Now, you might think, and you would I think be right, that all this is absurd. You might think that while there virtually are vorpal swords there are no virtual vorpal swords. But why not? One reason is that there are puzzles about identity. But there equally are puzzles about the identity of real swords. Another reason, and perhaps a more compelling one, is that whether Jim has a vorpal sword might just be a matter of the value of a single bit in the attributes of Jim (probably more in a sophisticated game) along with context. But likewise a real sword seems to be just a matter of the positions of particles, or maybe just of values of a field. Social constitution goes into virtual reality. But likewise into artifactual reality. And so on.

Conversely, various reasons for believing in real swords apply to virtual ones. The real swords enter into explanations of phenomena. So do the virtual ones. ("Why did George lose the fight? Because his opponent wielded a vorpal sword.") The real swords are thought of and felt about as if they were real. So do the virtual ones after people have been playing the game long enough. The real ones are apparently perceived. So are the virtual ones.

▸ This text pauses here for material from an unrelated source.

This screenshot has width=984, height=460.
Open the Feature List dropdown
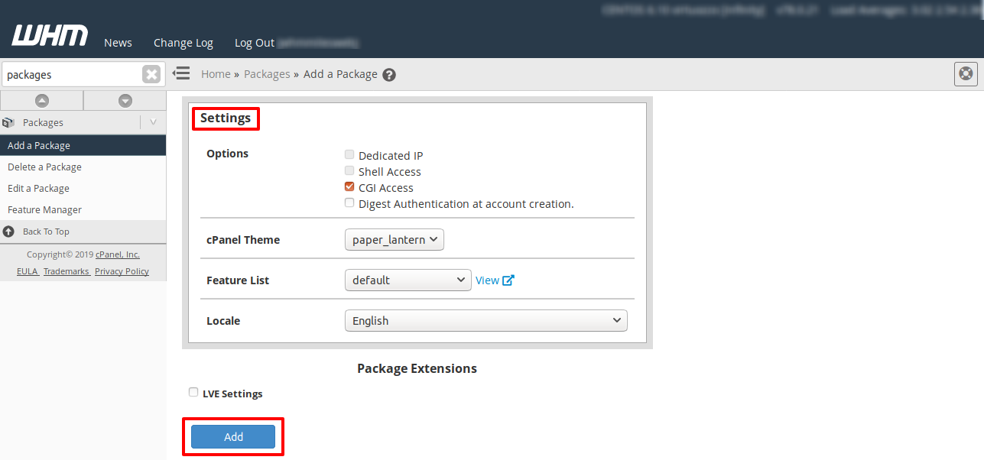408,280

What does this mean? I think this will push in one of two directions. One way is if one holds on to the intuition that something whose existence is "a matter of the properties of other things" does not count as a thing. Thus, the vorpal sword is constituted by bits in the owner's attributes along with context is not a thing. But neither is a real sword if it turns out that its existence is a matter of the properties of particles or fields. Then one will conclude that artifacts, as such, do not exist. Given the undeniability of our own existence, we will have to conclude that we are different in some important sense from swords and bicycles—our relation to the underlying physical world is different.

Alternately, one might conclude that virtual items exist. But where will one draw the line, then? Once one allows virtual items to exist, one will almost surely have to allow fictional items to exist. Sherlock Holmes will exist. Will his gall bladder? Where will one stop? This way lies mad ontological profligacy.